Black Student Union Takes Student Caf Back to Civil Rights Era

Black Student Union Takes Student Caf Back to Civil Rights Era

Silver City, NM- An older man approached the Cafeteria on Wednesday and paused, taking a look at the pair of signs above the double-doors leading inside. One read “white only” and the other read “colored only.” The man expressed his discomfort with segregation to the students greeting people before finally entering. While the man’s discomfort was understandable, the truth is, segregation was a harsh reality merely sixty years ago, and something that shouldn’t be forgotten, or repeated, today.

Mirroring the Civil Rights era, the cafeteria was divided up between white students and students of color. Students would be asked to use separate entrances and exits, sit at separate tables and, in a fitting demonstration of how absurd segregation was, use separate sides of the popcorn machine. There was also a section of the caf for students, faculty and staff that preferred not to participate in the event.

The event was put on by the Black Student Union, a new organization on campus that took form over the summer of 2017. BSU Vice President Leron Reed, a freshman from Compton, CA, had a hand in planning the event, expressing his hope to illustrate some of the realities of the Civil Rights era.

“I wanted people to have an idea of what things were like back then,” Reed said.

Reed was a presenter at a recent event remembering Martin Luther King Jr. and stated that he didn’t feel that enough of his peers attended the event. That, Reed stayed, was one of the factors that led to the event in the cafeteria.

The sentiment was echoed by Abe Villarreal, Associate Dean of Student Life.

“We have a list of events, both entertaining and educational,” Villarreal stated. “This is a good social event to show an important piece of history, the civil rights era. Our student body is far removed from the civil rights era, and we hope that this event raises eyebrows and creates dialogue.”

 

The Black Student Union that hosted the event was started last year, when a group of students came together to start the organization. Gloria Umutoni of Phoenix, AZ, was one of the founding students.

“We wanted to have a club that made us feel like we belong,” Umutoni said. She said they wanted a group for black students that was akin to what the Native American Student Organization is for Native American students or MEChA for Latin American students.

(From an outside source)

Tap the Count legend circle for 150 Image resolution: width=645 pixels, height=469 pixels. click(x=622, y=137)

BSU advisor Katherine Warren said that the Black Student Union has taken great care with Black History Month, and wants the group to continue celebrating “black excellence, black education, and black history.”

One student, Lauren Dazey of Aurora, CO had postive things to say about the BSU’s event.

“I think this an amazing event because it reminds us of how far we have come, but also how far we need to go,” Dazey said.

In one interesting display of how of at least some progress has been made since the Civil Rights era, most students seemed to disregard the signs on the tables and sat with their friends, regardless of race.